Blog: 10 Ways to Avoid Writing Crappy Code


1. Learn OOP and common OO principles

This is an absolute requirement. If you are still coding procedural, this is no small task. What are you waiting for?

2. Employ Test Driven Design

Code that is buggy or simply doesn't work at all can safely be considered "crappy code". TDD gives you the confidence that your code works, and the side effects force better and more flexible software design.

If you are not familiar with TDD yet, and this post has prompted you to try it, be warned: at first it will seem very cumbersome. What definitely will help is this piece of advice, which is at the core of Test Driven Design: don't write tests afterwards, write them first. Without going to much into the details, and somewhat simplified the general mantra is this: write a test first, make it work by writing the application code, refactor, write another test, make it work, refactor, etc etc. It's a cycle. The application code follows the test code, not the other way around.

I recommend PHPUnit. It has the most features and the largest adoption.

3. Refactor, refactor, refactor

Refactoring means "to improve the design of existing code". Making changes to code results in an increasing loss of quality of that code, this is known as "software decay". To battle this phenomenon, you have to constantly evaluate if the code hasn't lost its quality, and look for opportunities to improve the design beyond its original. But there's a catch. And it isn't the time that refactoring takes, if you do it properly you'll save those hours by having avoided software decay. It is the risk of change.

I can understand if you are hesitant to change code that works (at least for now). But this is where number two comes back into play: as long as you've written the right tests, you can make sure your changes don't break anything.

4. Simpler is better

Your mind should constantly be waging a battle between simplicity and flexibility. Avoid unnecessary complication.

5. Use Design Patterns

Design Patterns describe real world software design problem and solutions. Make sure you are familiar with them, buy some books. If you encounter a design problem that seems familiar take your trusty GoF and PoEAA from the shelf and look it up.

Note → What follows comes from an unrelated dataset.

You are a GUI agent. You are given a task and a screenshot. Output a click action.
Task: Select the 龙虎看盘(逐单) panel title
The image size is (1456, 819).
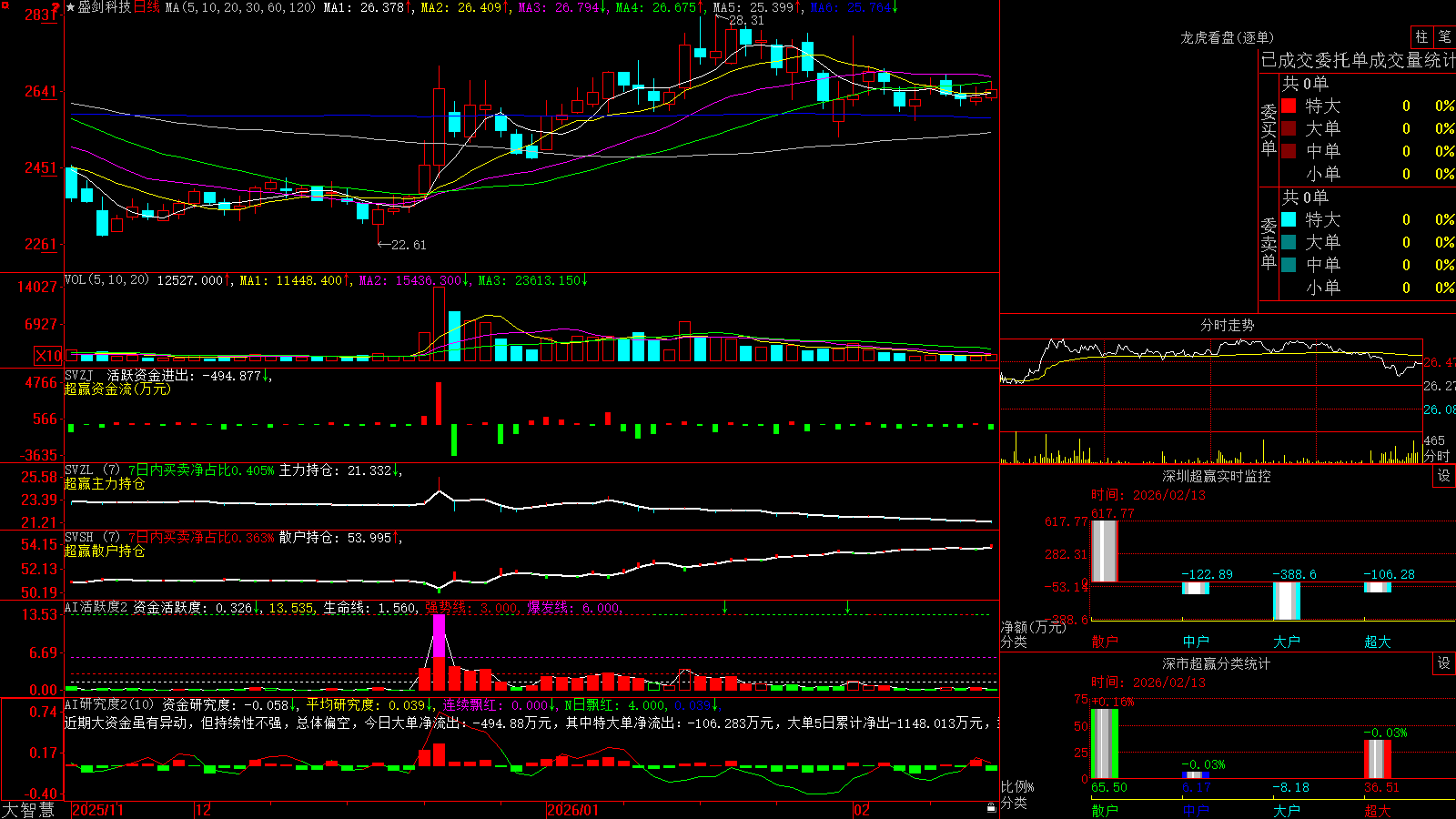tap(1227, 37)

6. Don't Use Design Patterns

Once you are familiar with Design Patterns, or even just with the existence of them, it can be tempting to start sprinkling pattern implementations over your application code, just because you can. Don't. Remember a Design Pattern consists of a problem and one or more solutions to that problem. Until you have the problem, don't use the solution.

7. Accept the limitations of your language

Believe me, I know that as a programmer it is difficult to accept limitations on bending your code to your will, but trying to change the behaviour of PHP is not the solution. PHP has limitations, you'll have to live with them. If you try to "patch" them, chances are you will do more harm than good.

8. Pretend you are writing a book

It has been said that "code should be easy to read rather than easy to write". Maybe somebody else will need to understand your code at some stage. Maybe two years from now, you will revisit this code and need to re-learn its inner workings.

Semantics, meaningful docblocks and clear execution flow are everything. Imagine reading an instruction manual without pictures, filled with meaningless abbreviations, and with the pages in arbitrary order, without page numbers. That's how someone, maybe you, will feel if you ignore this advice.

9. Peer Review

Believe it or not, you don't know everything and you aren't always right. Nobody is. Getting a "second opinion" can only improve the end result.

10. E_STRICT is your friend

Make sure your code runs properly with E_STRICT turned on. Although, if you have gotten this far, I don't think that will be a problem.

11. Create a distinction between "source code" and a "build"

Even though PHP is an interpreted language, this is an important distinction in my opinion, even though practically noone employs this in the PHP world. A build in PHP is a copy of (part of) the source code, which includes assets like HTML, CSS and JavaScript, and is stripped of anything not necessary for running the application. Maybe your build is a Phar file, or maybe you have combined some source files into a single file (like the guys at Doctrine do). Maybe you can provide different builds of the same project to serve different purposes..

How does this help you avoid crappy code? It allows you to have the source code and build differ, avoiding any compromises you might be tempted to make to facilitate runing or developing the application. Bonus points if you allow the user to choose between placing everything in the server document root or just a bootstrap and the static files.

There are various build tools available, personally I use PHPUnderControl, which is a patch for CruiseControl and gives you a variety of build server features. It uses Ant by default, but I also use Phing.